_Directions for this task_
Edit all of the lines below, replacing "screenshot" with "image" wherever it occurs and leaving everything else as it is. Leave the pictures out of your version.

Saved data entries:

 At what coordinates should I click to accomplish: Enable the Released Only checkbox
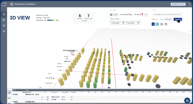point(119,15)
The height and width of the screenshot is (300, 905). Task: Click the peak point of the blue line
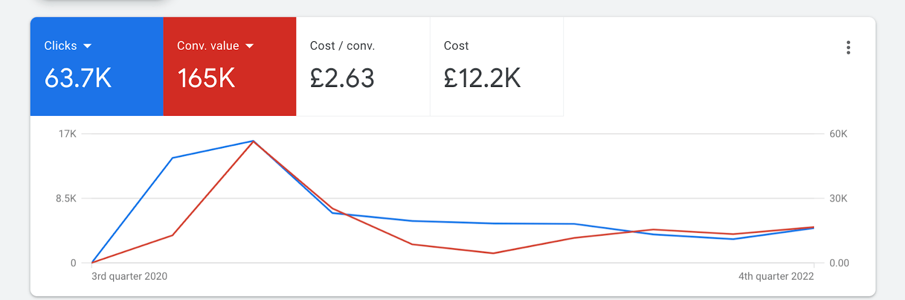tap(253, 141)
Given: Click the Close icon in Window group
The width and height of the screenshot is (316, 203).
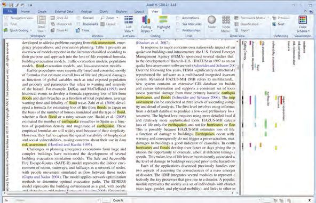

_Finished answer_
 At what coordinates should I click to accomplish: Enable the Released Only checkbox
point(119,15)
The height and width of the image is (300, 905). Task: Click the peak point of the blue line
tap(253, 141)
Given: Click the Close icon in Window group
The width and height of the image is (316, 203).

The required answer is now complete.